Sopanrao ANR. Vs. Syed Mehmood Ors.
[Civil Appeal No. 4478 of 2007]
Deepak Gupta, J.
1. A suit was filed by Respondent Nos. 1 to 4 herein before the trial court against the present appellants and others in which the main prayers were as follows:
(i) “That, the lands S.Nos.60, 62, 77, 79/2 and 78 admg. 31 acres 32 gunthas, 15 acres 22 gunthas, 27 acres 18 gunthas, 15 acres 19 gunthas and 9 acres 19 gunthas respectively situated at village Haregaon Tq. Ausa Dist. Latur may be declared as Inam lands of Niyamatullah Shah Dargah Haregaon and the plaintiffs as Inamdars of the above lands.
(ii) That, the plaintiffs be put in possession of the lands referred to above from defendant No. 1 to 11.”
2. The present appellants and others contested the suit. According to the plaintiffs, the possession of the land in question was illegally given to Namdeo Deosthan Trust (for short ‘the Trust’) on 19.08.1978 by the Government and it was prayed that the possession of this land be restored to the plaintiffs. The defendants contested the suit on various grounds. One of the main grounds raised was that the suit was not filed within the period of limitation. It was also contended that the suit was bad for nonjoinder of necessary parties and it was contended that the suit land belonged to the Trust since time immemorial and the suit be dismissed. The trial court vide judgment dated 14.10.1992 dismissed the suit of the plaintiffs and held that the suit was not filed within the period of limitation. It also held that the suit is bad for nonjoinder of parties. Lastly, the trial court held that the plaintiffs had failed to prove that the suit land was Inam land or the plaintiffs are Inamdars.
3. Aggrieved, the plaintiffs filed an appeal in the Court of District Judge, Latur. The District Judge vide judgment dated 26.11.1997 reversed the judgment and decree of the trial court and came to the conclusion that the land originally belonged to Dargah Niyamatullah Shah Quadri (for short ‘the Dargah’) and the plaintiffs and Defendant No. 12 were the Inamdars of the suit land. It further held that the Government had wrongly given the possession of the suit property. It was also held that all necessary parties had been joined in the suit. Finally, the first appellate court held that the plaintiffs were entitled to a decree for possession of the suit land and accordingly allowed the appeal and decreed the suit in favour of the plaintiffs and Defendant No. 12 and against Defendant Nos. 1 to 11 and 15.

- _Dataset rows_:
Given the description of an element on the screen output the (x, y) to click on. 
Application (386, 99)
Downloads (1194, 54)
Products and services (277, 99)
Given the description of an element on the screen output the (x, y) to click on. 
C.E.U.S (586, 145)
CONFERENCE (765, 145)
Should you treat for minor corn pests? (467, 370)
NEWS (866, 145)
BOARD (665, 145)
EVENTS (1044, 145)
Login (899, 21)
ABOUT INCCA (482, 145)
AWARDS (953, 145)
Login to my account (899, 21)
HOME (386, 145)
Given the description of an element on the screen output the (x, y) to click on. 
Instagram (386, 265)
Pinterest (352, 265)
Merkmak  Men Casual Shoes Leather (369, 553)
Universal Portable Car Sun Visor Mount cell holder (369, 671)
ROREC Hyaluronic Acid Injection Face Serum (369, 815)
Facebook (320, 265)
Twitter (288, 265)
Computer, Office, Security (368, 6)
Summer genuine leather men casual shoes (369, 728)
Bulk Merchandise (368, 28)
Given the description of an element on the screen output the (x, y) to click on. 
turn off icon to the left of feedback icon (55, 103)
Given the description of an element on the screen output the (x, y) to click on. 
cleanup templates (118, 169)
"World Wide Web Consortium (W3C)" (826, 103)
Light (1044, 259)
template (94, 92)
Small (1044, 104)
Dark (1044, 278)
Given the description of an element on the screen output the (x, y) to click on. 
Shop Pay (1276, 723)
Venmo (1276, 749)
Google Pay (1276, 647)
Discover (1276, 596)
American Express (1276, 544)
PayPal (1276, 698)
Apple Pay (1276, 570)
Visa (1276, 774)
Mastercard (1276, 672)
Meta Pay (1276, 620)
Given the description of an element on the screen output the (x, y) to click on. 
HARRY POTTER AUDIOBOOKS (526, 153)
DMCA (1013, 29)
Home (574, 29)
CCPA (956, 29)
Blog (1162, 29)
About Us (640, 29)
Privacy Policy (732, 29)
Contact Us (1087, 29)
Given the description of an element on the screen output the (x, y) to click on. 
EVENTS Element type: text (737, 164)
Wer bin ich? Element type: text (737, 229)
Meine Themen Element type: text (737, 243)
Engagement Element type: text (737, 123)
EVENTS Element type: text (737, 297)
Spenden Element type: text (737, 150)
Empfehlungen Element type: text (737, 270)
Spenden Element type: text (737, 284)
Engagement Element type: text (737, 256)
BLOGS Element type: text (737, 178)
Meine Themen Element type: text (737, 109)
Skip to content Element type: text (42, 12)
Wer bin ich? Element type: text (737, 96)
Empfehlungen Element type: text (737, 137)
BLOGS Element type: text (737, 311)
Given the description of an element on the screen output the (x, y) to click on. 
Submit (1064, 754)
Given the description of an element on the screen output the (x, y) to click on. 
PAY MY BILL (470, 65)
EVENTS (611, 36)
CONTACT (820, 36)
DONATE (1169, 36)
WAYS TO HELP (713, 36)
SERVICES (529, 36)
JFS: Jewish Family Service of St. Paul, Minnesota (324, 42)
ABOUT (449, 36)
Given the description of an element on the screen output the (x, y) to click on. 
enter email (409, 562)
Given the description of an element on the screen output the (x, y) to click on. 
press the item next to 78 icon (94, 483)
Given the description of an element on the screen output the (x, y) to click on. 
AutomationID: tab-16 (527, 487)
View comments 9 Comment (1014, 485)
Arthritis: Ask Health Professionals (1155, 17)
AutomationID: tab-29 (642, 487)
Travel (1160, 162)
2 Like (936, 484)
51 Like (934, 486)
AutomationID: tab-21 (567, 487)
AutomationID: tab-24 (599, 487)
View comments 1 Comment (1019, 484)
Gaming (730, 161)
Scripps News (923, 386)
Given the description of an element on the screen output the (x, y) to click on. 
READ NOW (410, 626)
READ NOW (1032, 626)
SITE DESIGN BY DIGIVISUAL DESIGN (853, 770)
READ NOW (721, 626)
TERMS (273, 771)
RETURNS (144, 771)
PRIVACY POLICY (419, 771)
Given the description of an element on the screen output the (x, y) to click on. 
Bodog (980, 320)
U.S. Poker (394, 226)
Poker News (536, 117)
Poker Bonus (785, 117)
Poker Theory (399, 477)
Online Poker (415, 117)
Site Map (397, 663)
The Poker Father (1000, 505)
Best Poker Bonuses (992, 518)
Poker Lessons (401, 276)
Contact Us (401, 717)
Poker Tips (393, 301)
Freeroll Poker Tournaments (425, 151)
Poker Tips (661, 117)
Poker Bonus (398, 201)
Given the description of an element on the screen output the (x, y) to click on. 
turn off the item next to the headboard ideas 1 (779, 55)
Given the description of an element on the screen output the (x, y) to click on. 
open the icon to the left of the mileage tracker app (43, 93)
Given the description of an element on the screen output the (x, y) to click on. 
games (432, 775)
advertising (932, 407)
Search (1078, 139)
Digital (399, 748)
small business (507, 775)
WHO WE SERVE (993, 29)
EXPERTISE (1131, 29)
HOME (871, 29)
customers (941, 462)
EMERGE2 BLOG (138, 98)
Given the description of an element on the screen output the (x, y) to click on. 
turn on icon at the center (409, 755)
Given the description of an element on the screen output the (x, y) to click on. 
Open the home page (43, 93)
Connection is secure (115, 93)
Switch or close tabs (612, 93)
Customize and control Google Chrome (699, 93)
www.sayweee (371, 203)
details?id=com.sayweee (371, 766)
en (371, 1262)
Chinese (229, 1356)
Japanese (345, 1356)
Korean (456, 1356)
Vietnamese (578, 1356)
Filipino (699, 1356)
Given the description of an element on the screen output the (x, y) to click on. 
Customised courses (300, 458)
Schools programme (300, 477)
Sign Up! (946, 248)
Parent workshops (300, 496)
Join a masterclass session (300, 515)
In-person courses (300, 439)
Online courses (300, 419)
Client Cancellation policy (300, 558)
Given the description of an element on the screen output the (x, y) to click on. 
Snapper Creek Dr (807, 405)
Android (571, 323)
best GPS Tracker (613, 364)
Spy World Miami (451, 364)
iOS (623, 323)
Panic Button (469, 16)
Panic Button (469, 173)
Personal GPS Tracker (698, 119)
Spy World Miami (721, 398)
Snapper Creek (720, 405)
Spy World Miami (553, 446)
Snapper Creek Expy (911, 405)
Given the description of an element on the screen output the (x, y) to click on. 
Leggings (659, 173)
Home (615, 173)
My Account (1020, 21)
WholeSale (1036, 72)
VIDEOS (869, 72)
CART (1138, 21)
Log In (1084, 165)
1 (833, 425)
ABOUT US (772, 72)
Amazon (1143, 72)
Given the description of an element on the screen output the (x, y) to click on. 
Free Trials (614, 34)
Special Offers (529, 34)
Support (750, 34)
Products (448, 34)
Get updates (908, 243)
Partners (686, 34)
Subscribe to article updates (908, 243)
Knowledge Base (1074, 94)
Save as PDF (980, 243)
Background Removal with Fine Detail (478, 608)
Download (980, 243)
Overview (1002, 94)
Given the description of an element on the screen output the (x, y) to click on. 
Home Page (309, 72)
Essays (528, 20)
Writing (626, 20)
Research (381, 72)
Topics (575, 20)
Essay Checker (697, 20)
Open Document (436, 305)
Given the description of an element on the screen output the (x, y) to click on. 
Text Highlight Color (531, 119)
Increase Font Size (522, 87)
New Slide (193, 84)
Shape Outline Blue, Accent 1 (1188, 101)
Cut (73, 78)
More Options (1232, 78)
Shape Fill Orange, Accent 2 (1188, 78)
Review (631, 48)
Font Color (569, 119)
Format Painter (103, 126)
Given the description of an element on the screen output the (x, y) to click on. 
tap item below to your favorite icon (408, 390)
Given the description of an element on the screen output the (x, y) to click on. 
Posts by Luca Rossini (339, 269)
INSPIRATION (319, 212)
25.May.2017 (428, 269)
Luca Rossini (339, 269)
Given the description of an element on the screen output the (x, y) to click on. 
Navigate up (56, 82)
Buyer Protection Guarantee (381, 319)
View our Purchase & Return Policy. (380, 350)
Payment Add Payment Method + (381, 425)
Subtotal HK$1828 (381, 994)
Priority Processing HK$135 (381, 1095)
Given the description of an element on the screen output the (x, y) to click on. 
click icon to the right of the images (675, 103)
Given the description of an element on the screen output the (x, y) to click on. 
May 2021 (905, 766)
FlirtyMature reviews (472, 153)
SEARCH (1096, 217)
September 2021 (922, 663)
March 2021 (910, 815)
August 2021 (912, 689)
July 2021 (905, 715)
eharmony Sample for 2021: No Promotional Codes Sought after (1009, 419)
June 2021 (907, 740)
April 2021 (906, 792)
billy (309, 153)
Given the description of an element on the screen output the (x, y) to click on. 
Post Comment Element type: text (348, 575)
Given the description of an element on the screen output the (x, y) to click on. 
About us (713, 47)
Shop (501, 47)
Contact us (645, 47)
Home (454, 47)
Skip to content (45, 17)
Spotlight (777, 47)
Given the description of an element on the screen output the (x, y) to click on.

- _Written task 1_:
Do the following statements agree with the judgment? For each, answer yes or no and quote the deciding words of the judgment.
(a) The trial court dismissed the plaintiffs' suit by a judgment dated 14.10.1992.
(b) The District Judge found that necessary parties had not been joined in the suit.
(c) According to the plaintiffs, the Government gave possession of the land to the Trust on 19.08.1978.
- _Written task 2_:
Print the stretch of the judgment from "1. A suit was" through "the above lands.", unchanged.

- _Complete response 1_:
(a) Yes: "The trial court vide judgment dated 14.10.1992 dismissed the suit of the plaintiffs"
(b) No: "It was also held that all necessary parties had been joined in the suit."
(c) Yes: "the possession of the land in question was illegally given to Namdeo Deosthan Trust (for short ‘the Trust’) on 19.08.1978 by the Government"

- _Complete response 2_:
1. A suit was filed by Respondent Nos. 1 to 4 herein before the trial court against the present appellants and others in which the main prayers were as follows:
(i) “That, the lands S.Nos.60, 62, 77, 79/2 and 78 admg. 31 acres 32 gunthas, 15 acres 22 gunthas, 27 acres 18 gunthas, 15 acres 19 gunthas and 9 acres 19 gunthas respectively situated at village Haregaon Tq. Ausa Dist. Latur may be declared as Inam lands of Niyamatullah Shah Dargah Haregaon and the plaintiffs as Inamdars of the above lands.